[Element lookup records]

>>

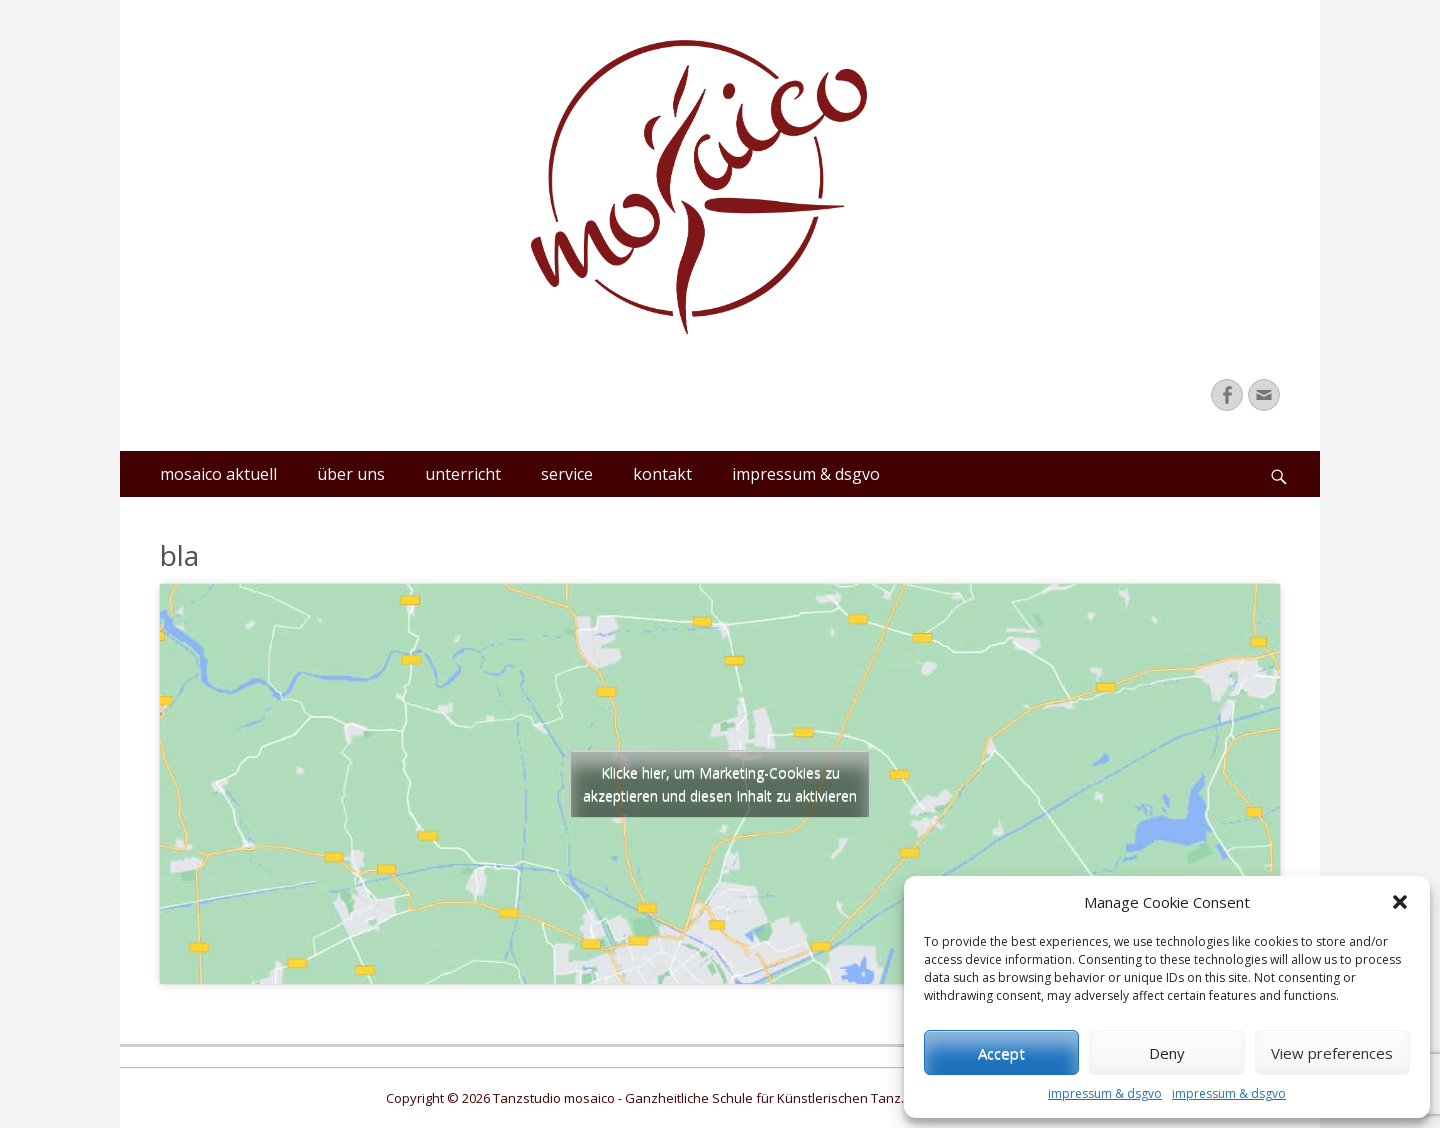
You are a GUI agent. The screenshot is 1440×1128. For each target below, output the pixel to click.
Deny (1167, 1053)
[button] (1400, 902)
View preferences (1332, 1053)
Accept (1001, 1053)
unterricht (463, 474)
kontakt (662, 474)
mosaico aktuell (218, 474)
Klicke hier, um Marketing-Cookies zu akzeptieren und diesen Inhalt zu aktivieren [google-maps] (720, 784)
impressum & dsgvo (1105, 1093)
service (567, 474)
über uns (351, 474)
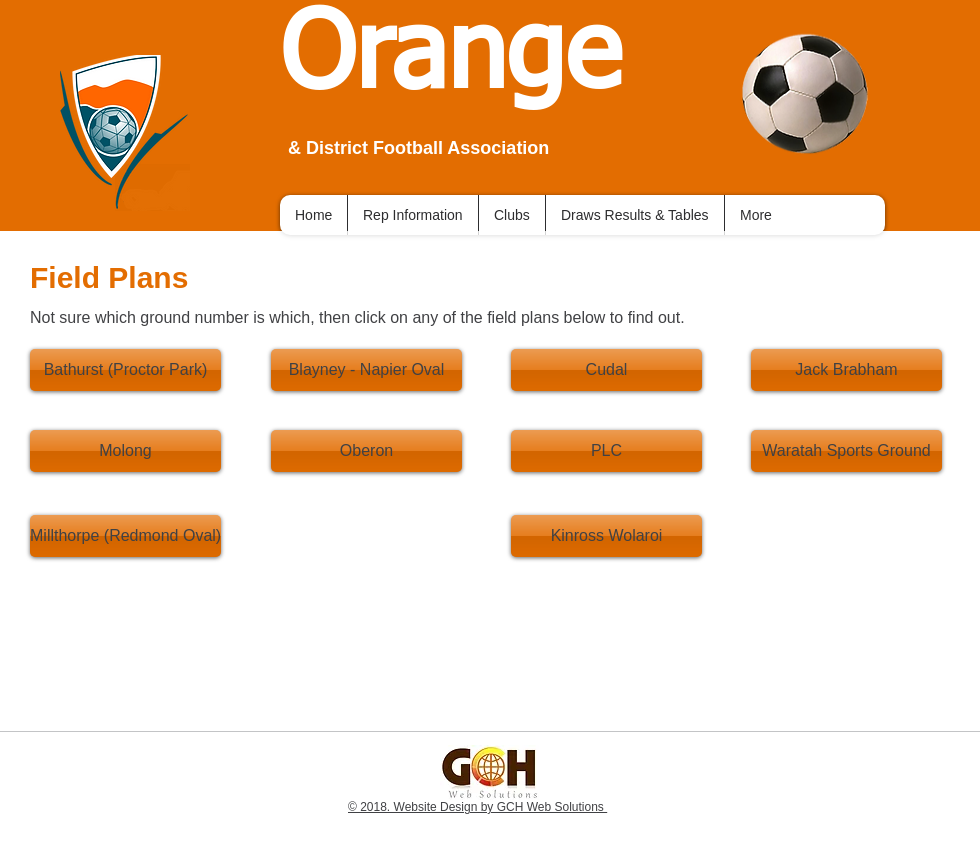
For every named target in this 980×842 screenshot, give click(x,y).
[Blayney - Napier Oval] (366, 370)
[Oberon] (366, 451)
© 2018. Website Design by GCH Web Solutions (477, 807)
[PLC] (606, 451)
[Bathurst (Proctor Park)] (125, 370)
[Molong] (125, 451)
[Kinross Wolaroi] (606, 536)
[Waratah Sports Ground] (846, 451)
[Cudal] (606, 370)
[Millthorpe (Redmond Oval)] (125, 536)
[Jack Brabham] (846, 370)
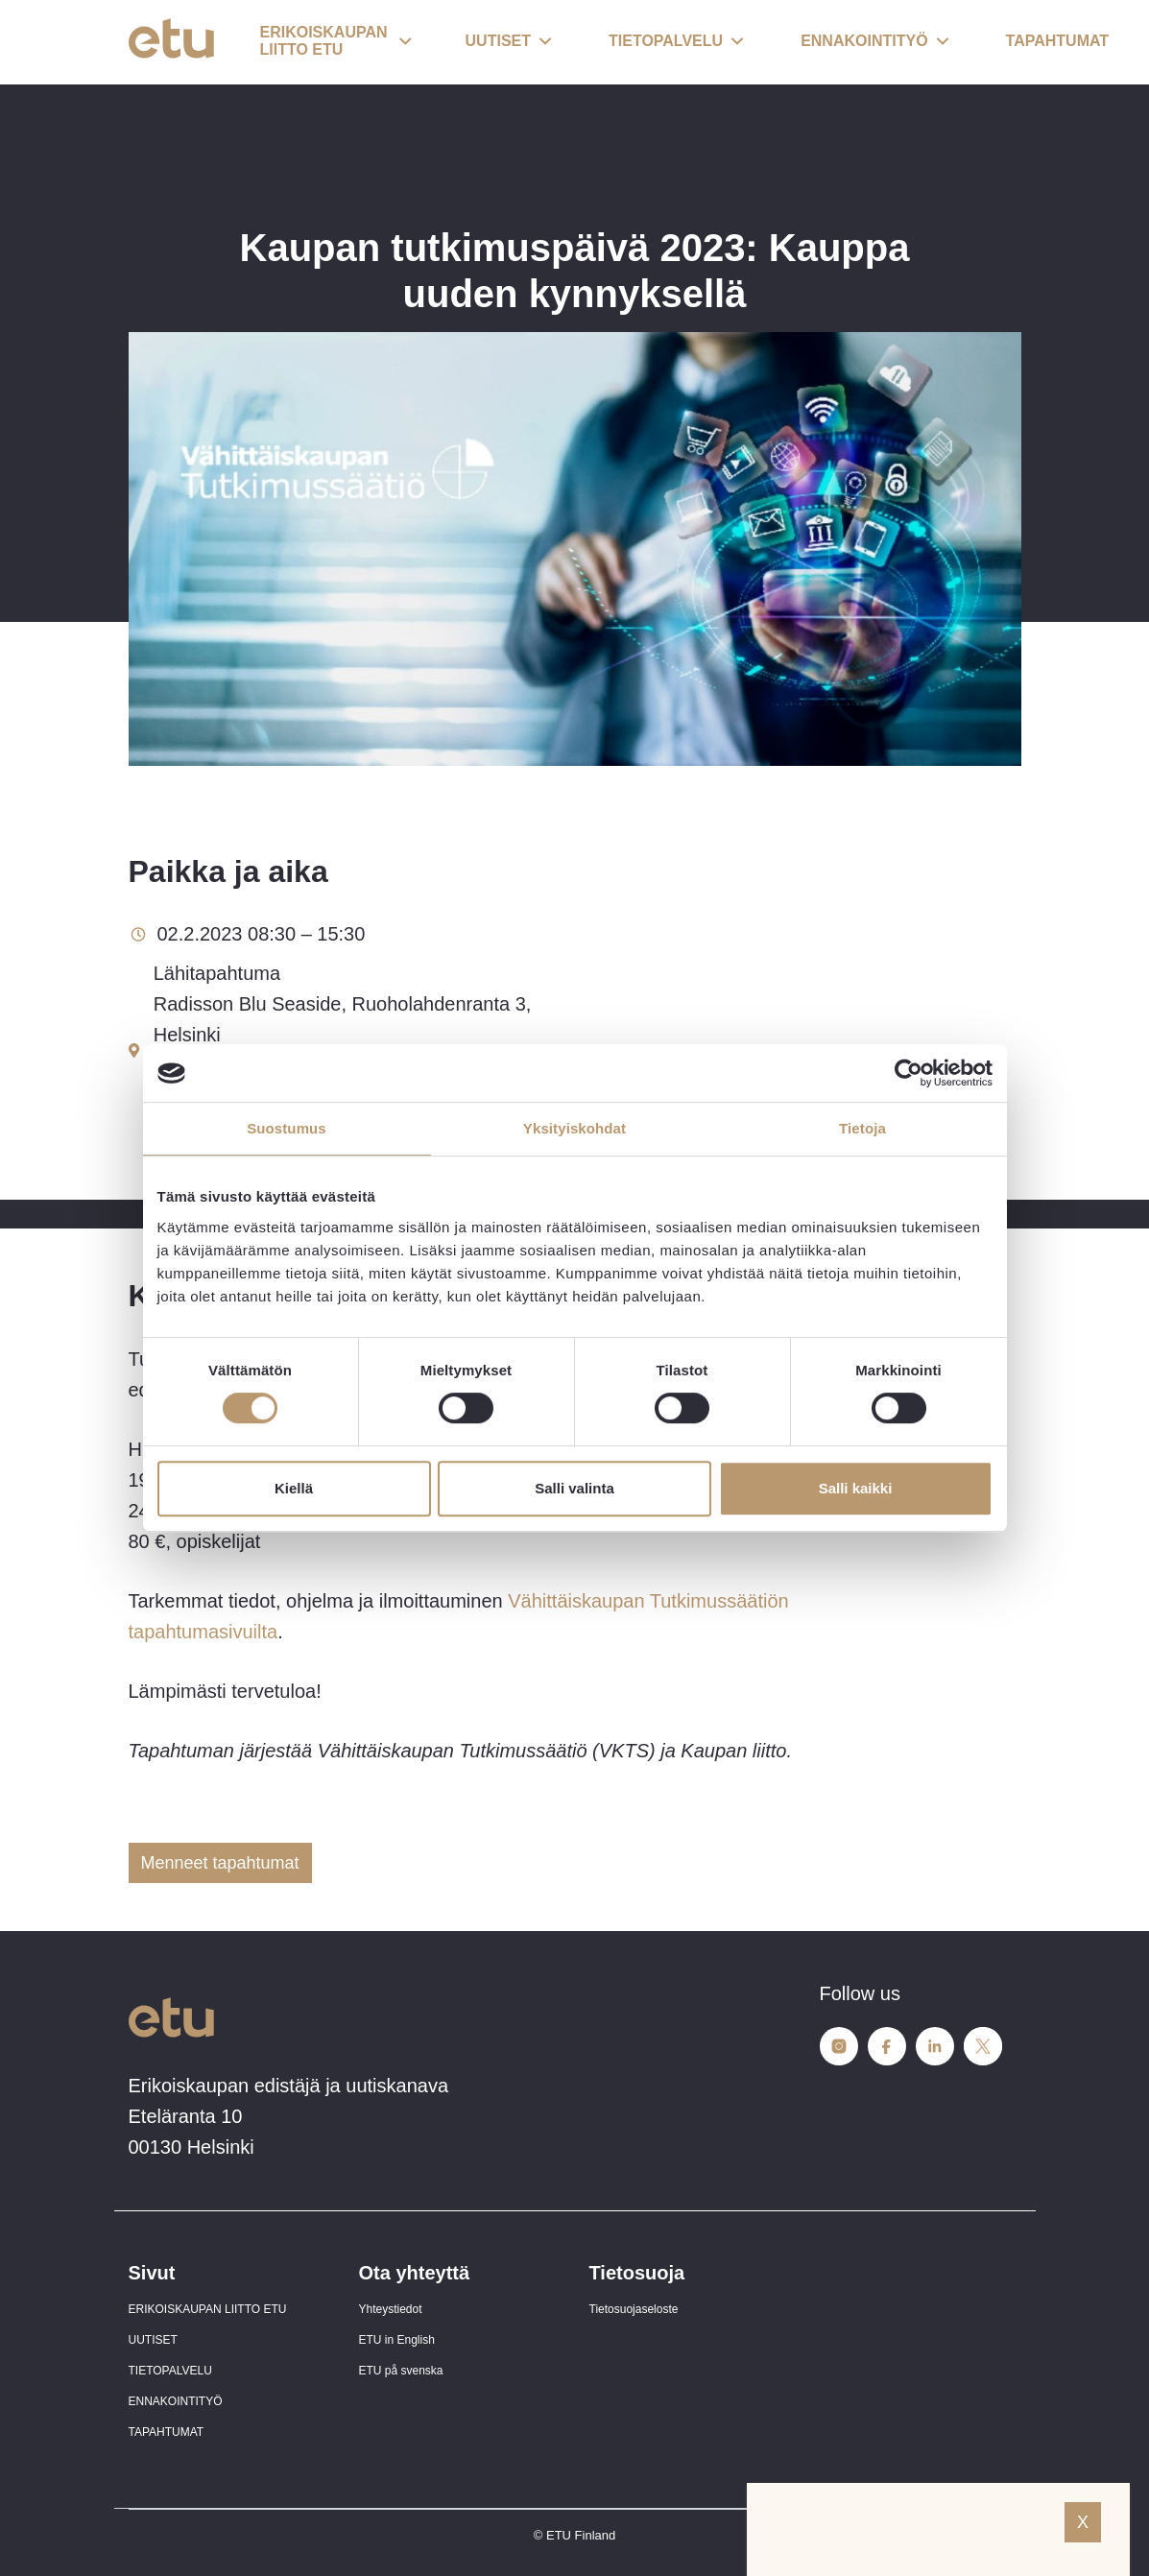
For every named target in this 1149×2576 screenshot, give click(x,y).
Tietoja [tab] (862, 1128)
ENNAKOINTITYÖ (176, 2401)
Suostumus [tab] (286, 1128)
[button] (336, 42)
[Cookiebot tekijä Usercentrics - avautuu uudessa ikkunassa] (909, 1073)
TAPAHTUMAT (166, 2432)
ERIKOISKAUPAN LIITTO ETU (208, 2309)
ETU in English (397, 2340)
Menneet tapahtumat (220, 1862)
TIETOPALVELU (170, 2370)
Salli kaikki (856, 1488)
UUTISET (153, 2340)
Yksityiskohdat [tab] (574, 1128)
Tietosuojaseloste (634, 2309)
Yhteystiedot (390, 2309)
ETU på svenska (401, 2370)
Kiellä (294, 1488)
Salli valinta (574, 1488)
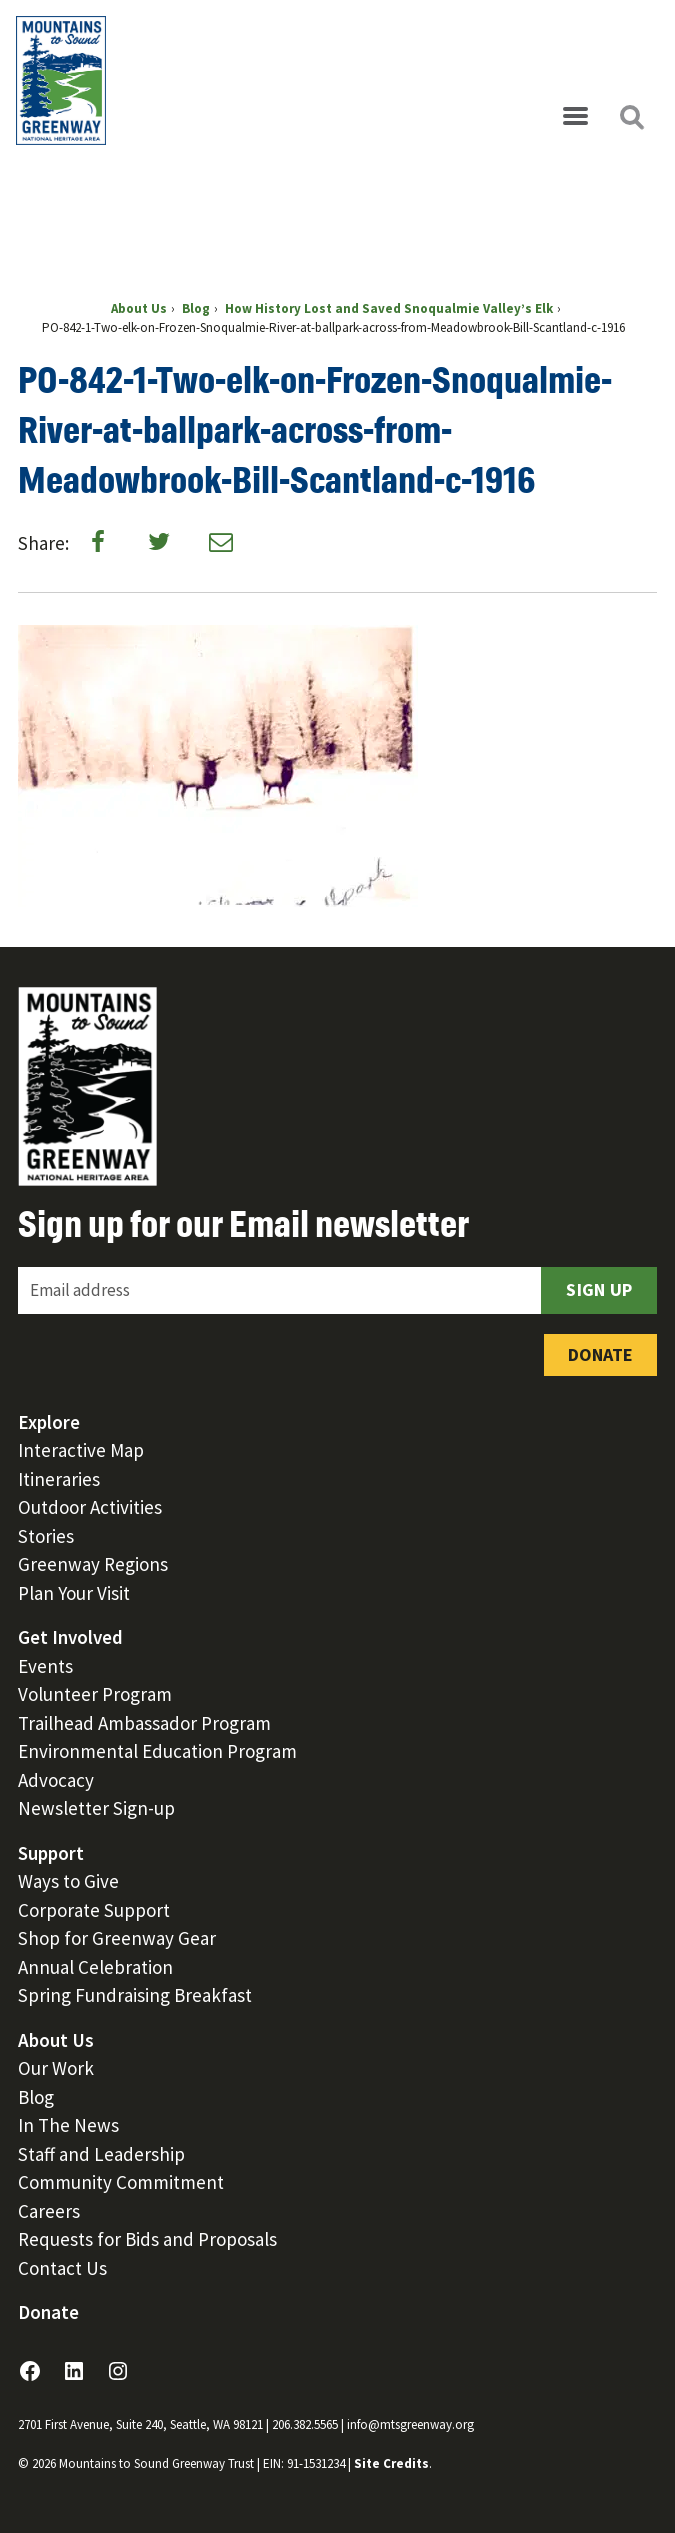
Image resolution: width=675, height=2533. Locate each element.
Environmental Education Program (157, 1751)
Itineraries (59, 1479)
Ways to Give (68, 1881)
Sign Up (599, 1289)
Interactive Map (81, 1450)
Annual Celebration (95, 1967)
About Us (56, 2040)
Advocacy (56, 1780)
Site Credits (391, 2463)
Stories (46, 1536)
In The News (68, 2125)
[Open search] (631, 117)
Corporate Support (94, 1910)
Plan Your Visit (74, 1593)
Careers (49, 2211)
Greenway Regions (93, 1564)
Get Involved (70, 1637)
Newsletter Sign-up (96, 1808)
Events (45, 1666)
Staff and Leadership (101, 2154)
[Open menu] (575, 117)
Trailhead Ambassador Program (144, 1723)
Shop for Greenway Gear (117, 1938)
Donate (600, 1354)
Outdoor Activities (90, 1507)
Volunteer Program (95, 1694)
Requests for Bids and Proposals (147, 2239)
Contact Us (62, 2268)
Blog (36, 2097)
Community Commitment (121, 2182)
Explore (49, 1422)
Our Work (56, 2068)
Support (51, 1853)
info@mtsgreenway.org (410, 2424)
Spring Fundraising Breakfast (135, 1995)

<<

*Task description:*
Set out every line of the records above as a numbered list, dropping any blank lines and omitting the pictures.

*Response to this task:*
1. You are a GUI agent. The screenshot is 1440×1128. For each target below, output the pixel to click.
2. Deny (1167, 1053)
3. [button] (1400, 902)
4. View preferences (1332, 1053)
5. Accept (1001, 1053)
6. unterricht (463, 474)
7. kontakt (662, 474)
8. mosaico aktuell (218, 474)
9. Klicke hier, um Marketing-Cookies zu akzeptieren und diesen Inhalt zu aktivieren [google-maps] (720, 784)
10. impressum & dsgvo (1105, 1093)
11. service (567, 474)
12. über uns (351, 474)
13. For every named target in this 980×842 screenshot, give click(x,y).
14. [Blayney - Napier Oval] (366, 370)
15. [Oberon] (366, 451)
16. © 2018. Website Design by GCH Web Solutions (477, 807)
17. [PLC] (606, 451)
18. [Bathurst (Proctor Park)] (125, 370)
19. [Molong] (125, 451)
20. [Kinross Wolaroi] (606, 536)
21. [Waratah Sports Ground] (846, 451)
22. [Cudal] (606, 370)
23. [Millthorpe (Redmond Oval)] (125, 536)
24. [Jack Brabham] (846, 370)
25. For every named target in this 1149×2576 screenshot, give click(x,y).
26. Tietoja [tab] (862, 1128)
27. ENNAKOINTITYÖ (176, 2401)
28. Suostumus [tab] (286, 1128)
29. [button] (336, 42)
30. [Cookiebot tekijä Usercentrics - avautuu uudessa ikkunassa] (909, 1073)
31. TAPAHTUMAT (166, 2432)
32. ERIKOISKAUPAN LIITTO ETU (208, 2309)
33. ETU in English (397, 2340)
34. Menneet tapahtumat (220, 1862)
35. TIETOPALVELU (170, 2370)
36. Salli kaikki (856, 1488)
37. UUTISET (153, 2340)
38. Yksityiskohdat [tab] (574, 1128)
39. Tietosuojaseloste (634, 2309)
40. Yhteystiedot (390, 2309)
41. ETU på svenska (401, 2370)
42. Kiellä (294, 1488)
43. Salli valinta (574, 1488)
44. Image resolution: width=675, height=2533. Locate each element.
45. Environmental Education Program (157, 1751)
46. Itineraries (59, 1479)
47. Ways to Give (68, 1881)
48. Sign Up (599, 1289)
49. Interactive Map (81, 1450)
50. Annual Celebration (95, 1967)
51. About Us (56, 2040)
52. Advocacy (56, 1780)
53. Site Credits (391, 2463)
54. Stories (46, 1536)
55. In The News (68, 2125)
56. [Open search] (631, 117)
57. Corporate Support (94, 1910)
58. Plan Your Visit (74, 1593)
59. Careers (49, 2211)
60. Greenway Regions (93, 1564)
61. Get Involved (70, 1637)
62. Newsletter Sign-up (96, 1808)
63. Events (45, 1666)
64. Staff and Leadership (101, 2154)
65. [Open menu] (575, 117)
66. Trailhead Ambassador Program (144, 1723)
67. Shop for Greenway Gear (117, 1938)
68. Donate (600, 1354)
69. Outdoor Activities (90, 1507)
70. Volunteer Program (95, 1694)
71. Requests for Bids and Proposals (147, 2239)
72. Contact Us (62, 2268)
73. Blog (36, 2097)
74. Community Commitment (121, 2182)
75. Explore (49, 1422)
76. Our Work (56, 2068)
77. Support (51, 1853)
78. info@mtsgreenway.org (410, 2424)
79. Spring Fundraising Breakfast (135, 1995)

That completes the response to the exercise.